Потом улыбнулся Феле и достал кошелек.

Сим замотал головой.

– Нет-нет-нет! Я же тебе уже говорил. Увидеть ее голой – это худшее, что ты сейчас можешь сделать.

Глаза у Фелы слегка сузились.

– А в чем дело? – спросил я. – Ты что, боишься, что я повалю ее на пол и изнасилую?

Я расхохотался.

Сим посмотрел на меня.

– А что, нет?

– Нет, конечно! – ответил я.

Он оглянулся на Фелу, снова посмотрел на меня.

– А ты можешь объяснить почему? – с любопытством спросил он.

Я поразмыслил.

– Ну, потому что…

Я запнулся, потом покачал головой.

– Ну, просто… просто не могу. Я же знаю, что не могу съесть камень или пройти сквозь стену. Что-то вроде этого.

Я на секунду сосредоточился на этом, и у меня закружилась голова. Я прикрыл глаза рукой, стараясь не обращать внимания на непонятное головокружение.

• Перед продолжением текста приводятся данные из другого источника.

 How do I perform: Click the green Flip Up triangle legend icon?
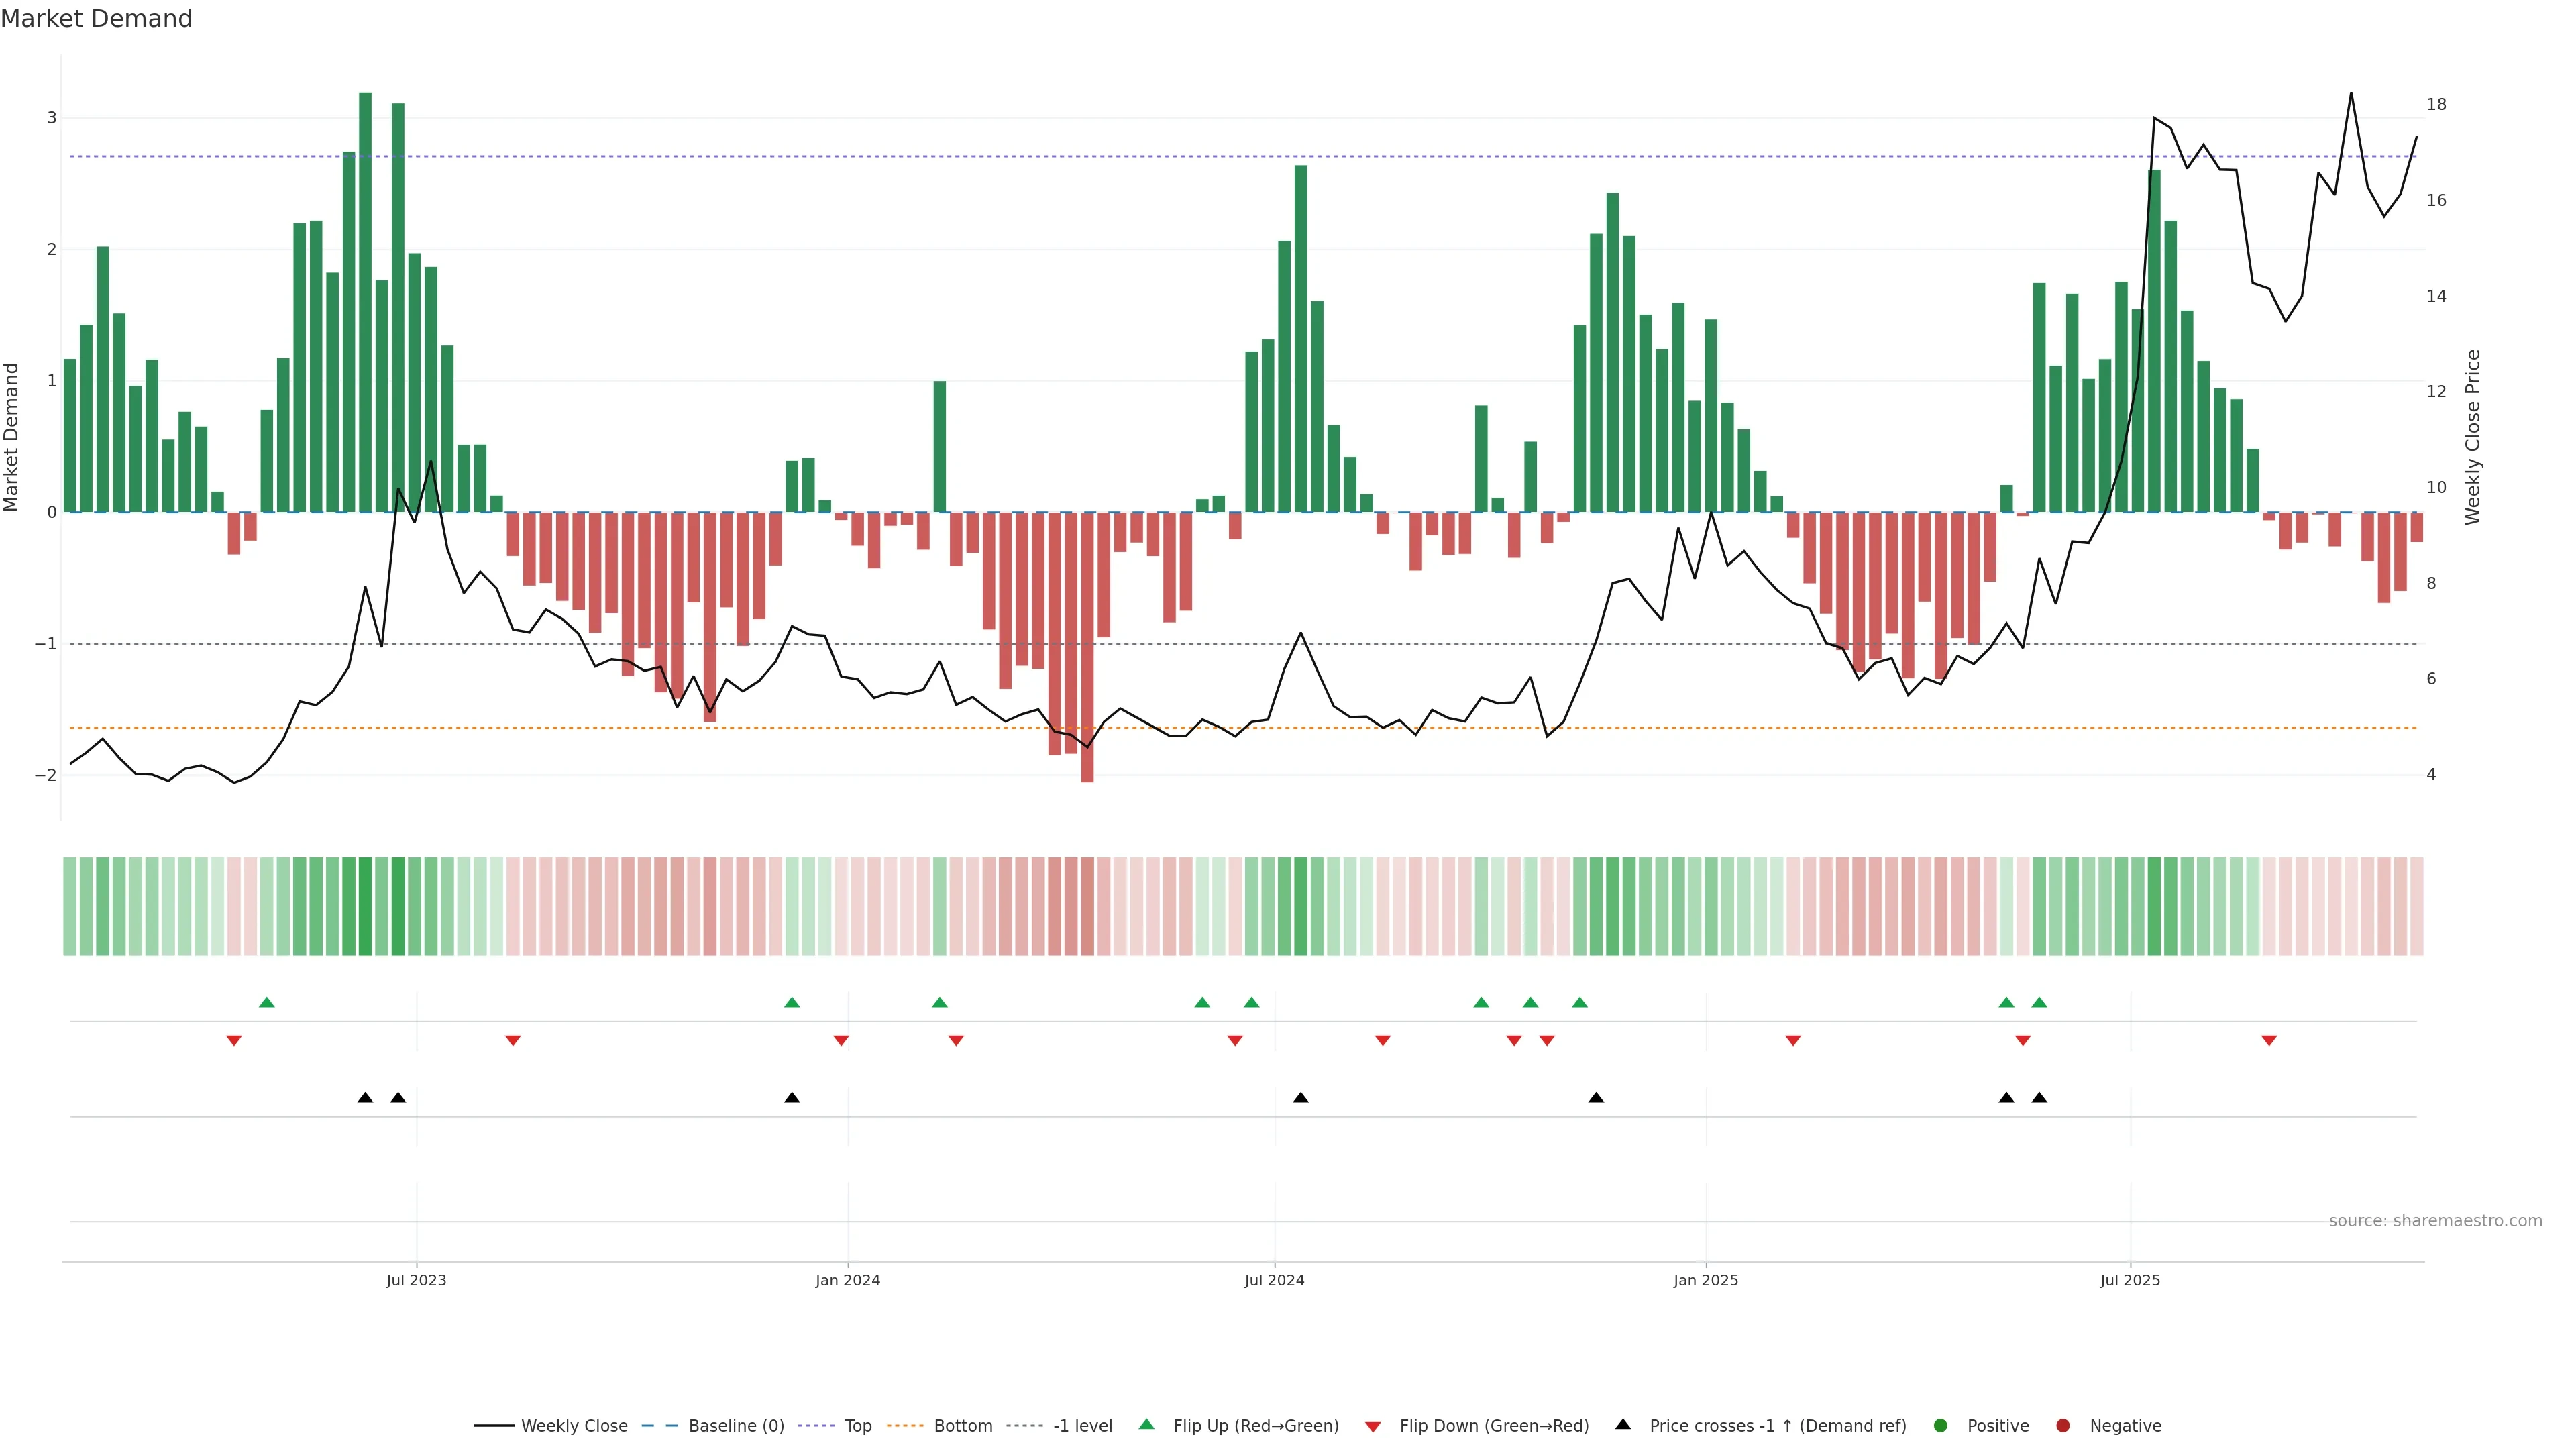pos(1146,1424)
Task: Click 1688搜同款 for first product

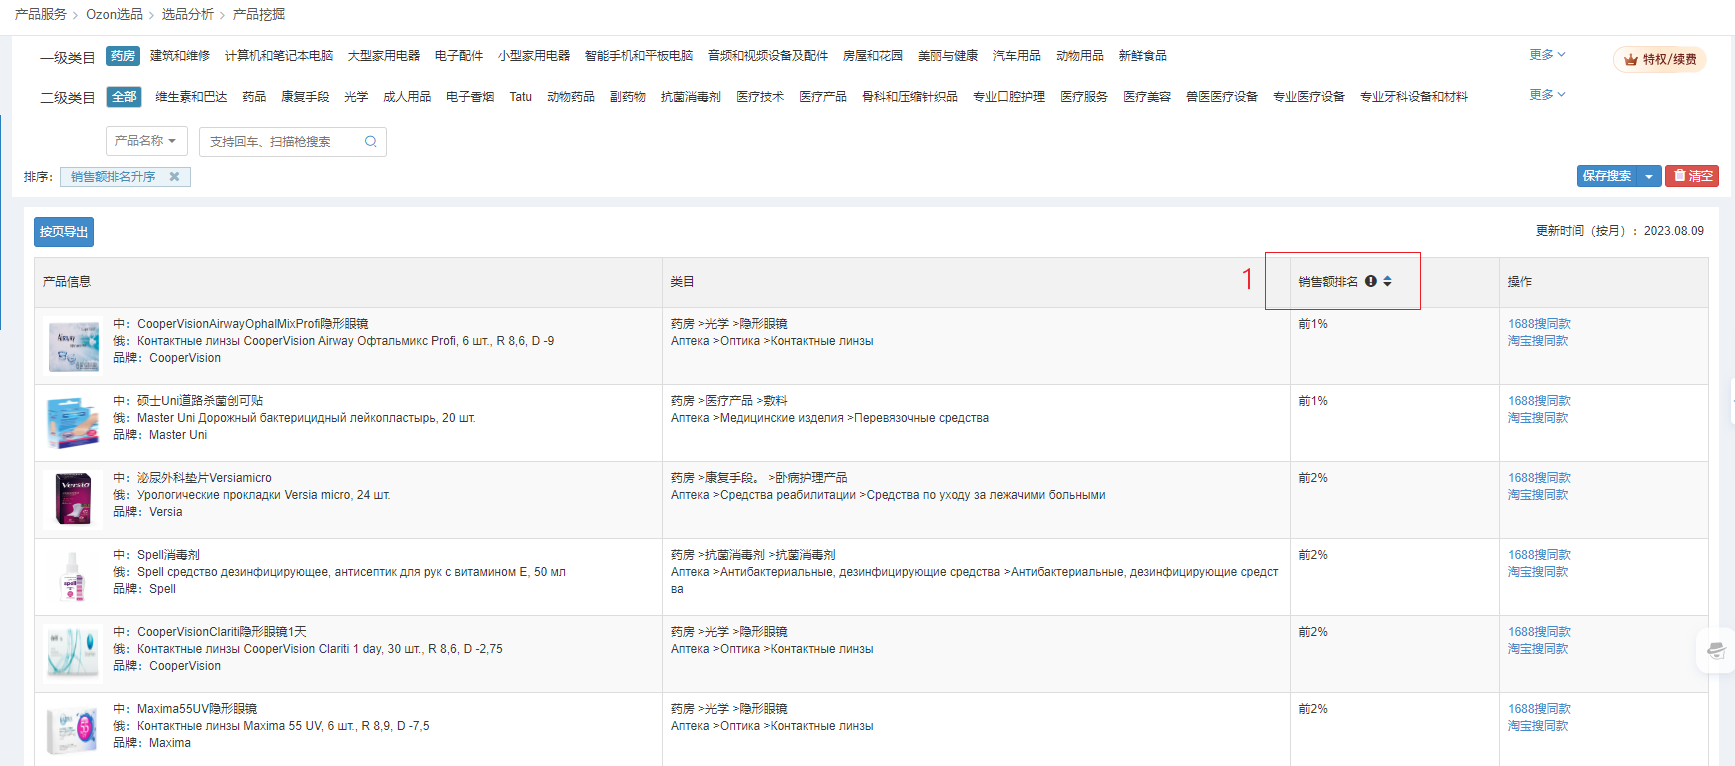Action: [1539, 324]
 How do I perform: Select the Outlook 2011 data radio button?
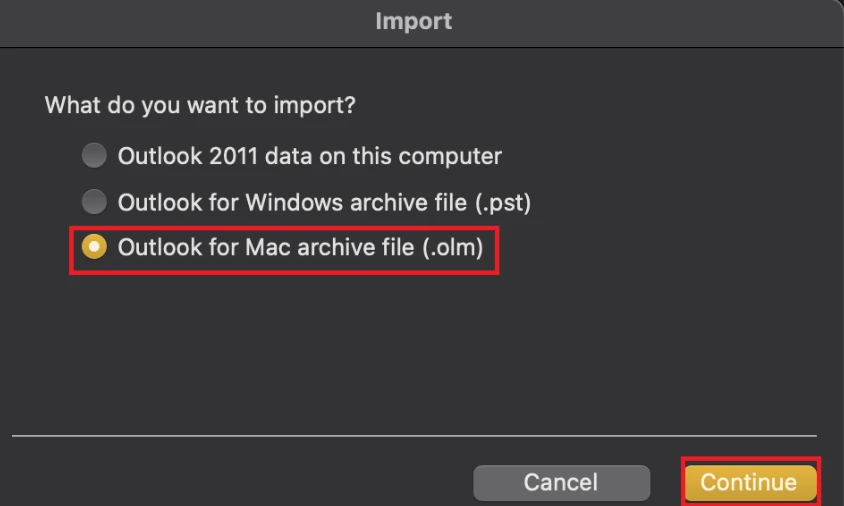click(x=94, y=156)

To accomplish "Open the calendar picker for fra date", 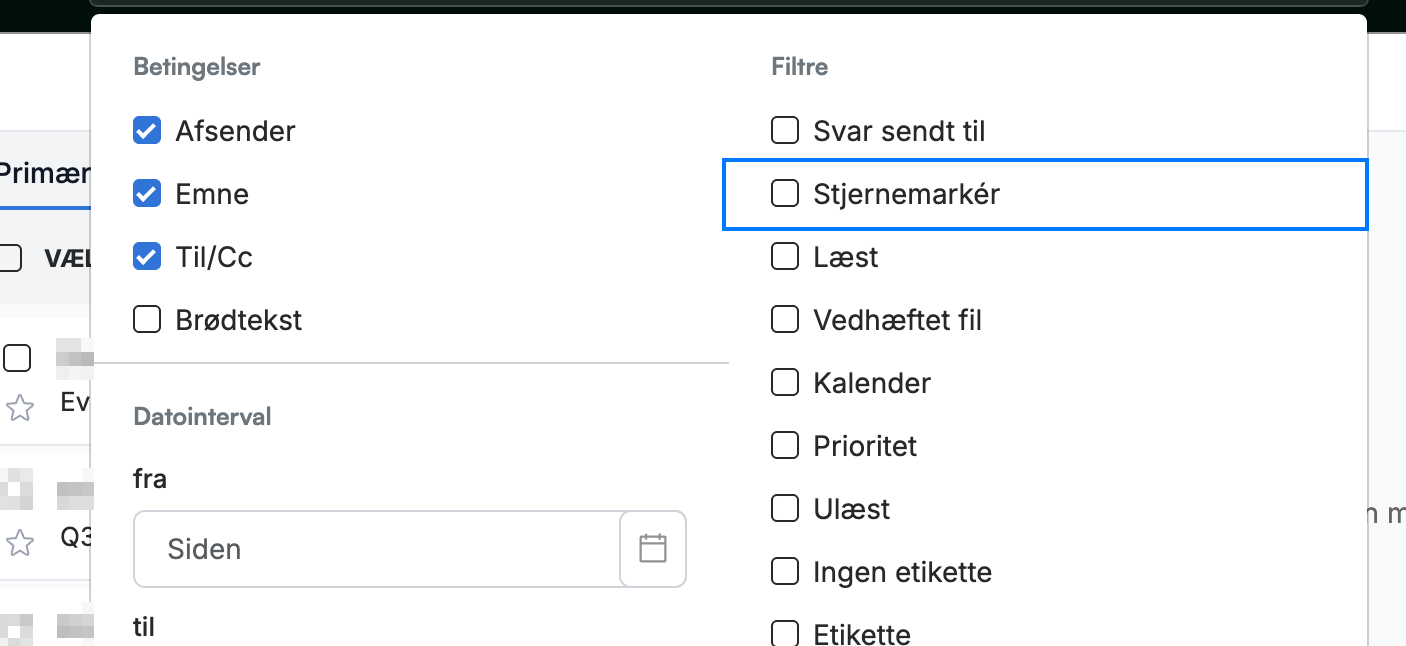I will tap(653, 549).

– Пожалуйста, скажи, что я прав! – попросил я, внезапно испугавшись. – Камни ведь есть нельзя, верно?

– Да-да, ты прав! – поспешно сказала Фела. – Камни есть нельзя.

Я прекратил рыться у себя в голове в поисках ответа, и странное головокружение прекратилось.

Сим пристально смотрел на меня.

– Хотел бы я знать, что это означает! – сказал он.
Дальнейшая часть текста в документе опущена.